While the huge volume of big data in healthcare continues to generate headlines, a new report finds that it’s the diverse types of data that’s a bigger challenge to data scientists and is causing them to “leave data on the table.”
According to a new survey by the Waltham, Mass.-based computational database company Paradigm4, nearly three-quarters of data scientists—71 percent—said big data had made their analytics more difficult, and data variety, not volume of data from electronic health records (EHRs), connected mobile devices, genomic sequencers and sensors, was to blame.
The survey also showed that 36 percent of data scientists say it takes too long to get insights because the data is too big to move to their analytics software.
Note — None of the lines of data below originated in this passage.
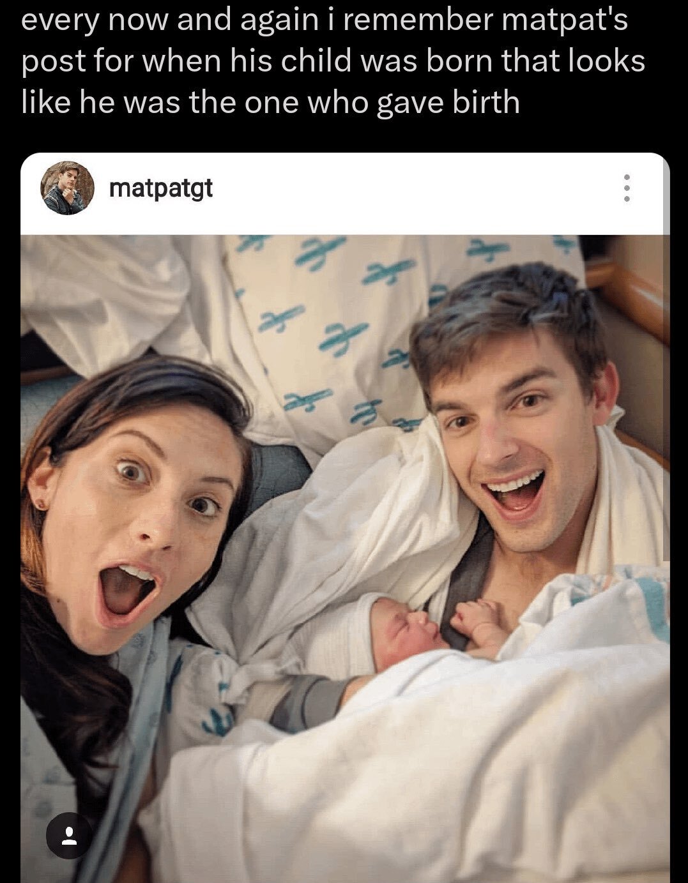Click the wooden bed rail in corner
Screen dimensions: 688x883
(x=629, y=294)
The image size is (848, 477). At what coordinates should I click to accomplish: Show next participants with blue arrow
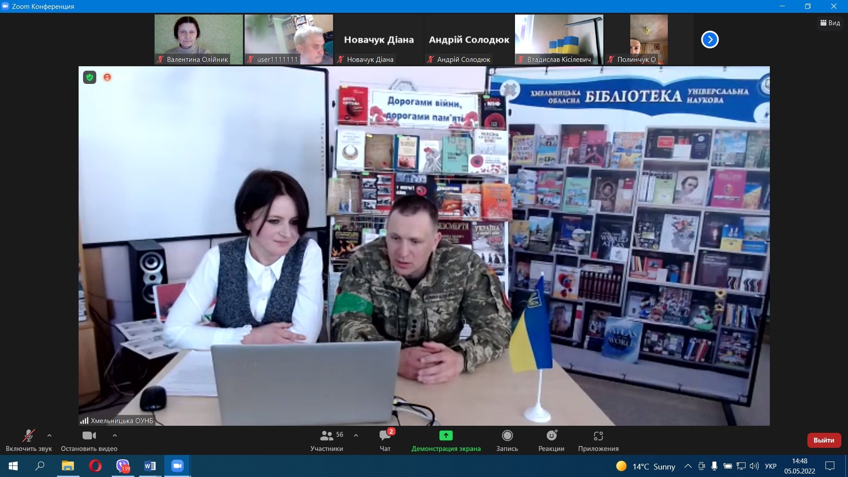click(x=710, y=40)
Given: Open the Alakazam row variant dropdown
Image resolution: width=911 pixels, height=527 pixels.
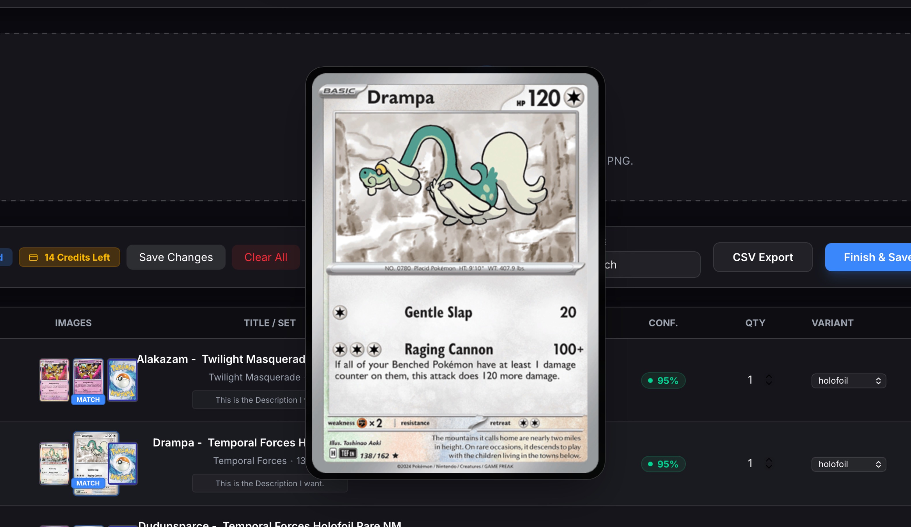Looking at the screenshot, I should (x=848, y=381).
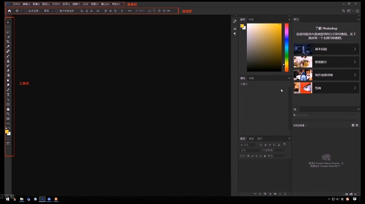
Task: Select the Lasso tool in the toolbar
Action: (x=8, y=32)
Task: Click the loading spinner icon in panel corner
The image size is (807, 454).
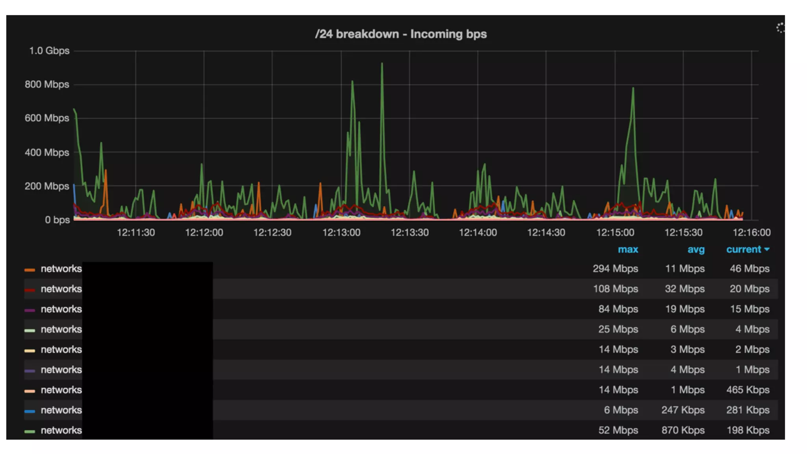Action: [x=780, y=28]
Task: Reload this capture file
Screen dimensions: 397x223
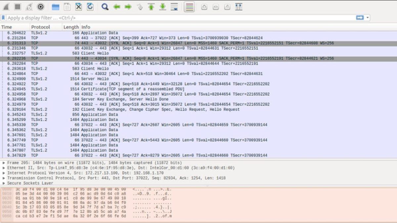Action: click(90, 7)
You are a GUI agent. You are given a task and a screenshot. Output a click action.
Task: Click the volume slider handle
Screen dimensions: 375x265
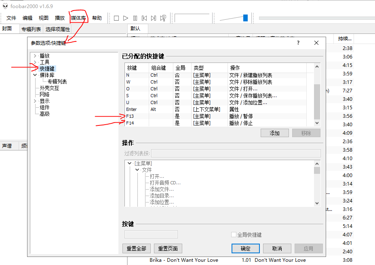(x=245, y=18)
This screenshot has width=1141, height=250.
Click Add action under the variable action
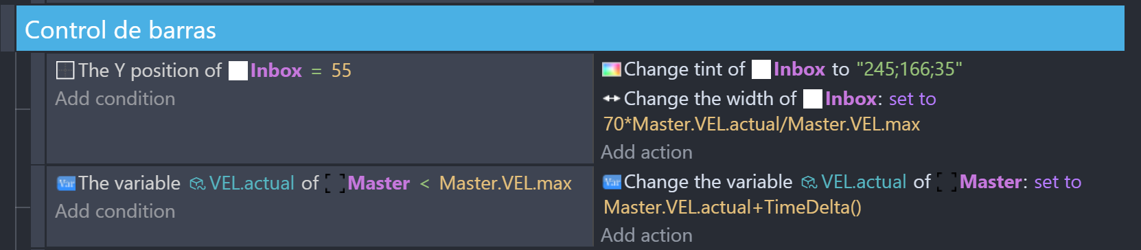click(647, 236)
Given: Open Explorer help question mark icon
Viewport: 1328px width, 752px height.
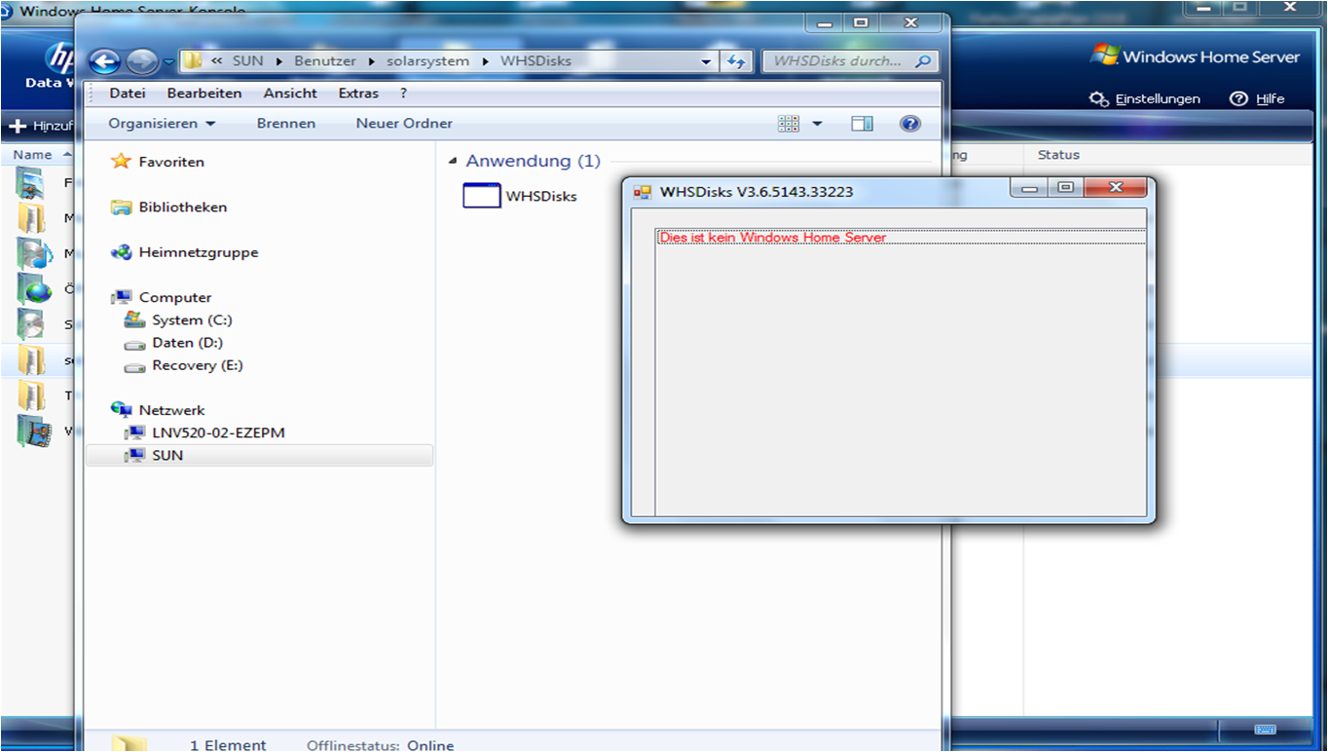Looking at the screenshot, I should [909, 124].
These issues cause data scientists to omit data from analyses and prevent them from maximizing the value of their work.
Additional results of the survey, which were generated from 111 data scientists in the U.S., found that 91 percent of data scientists said they're using complex analytics on their big data now or plan to within the next two years. Forty-nine percent of respondents said they're finding it more difficult to fit their data into relational database tables. And 40 percent said their biggest problem they face in gaining insights from their big data is managing new types and sources of data.
“The increasing variety of data sources is forcing data scientists into shortcuts that leave data and money on the table,” Marilyn Matz, CEO of Paradigm4, said in a statement. “The focus on the volume of data hides the real challenge of data analytics today. Only by addressing the challenge of utilizing diverse types of data will we be able to unlock the enormous potential of analytics.”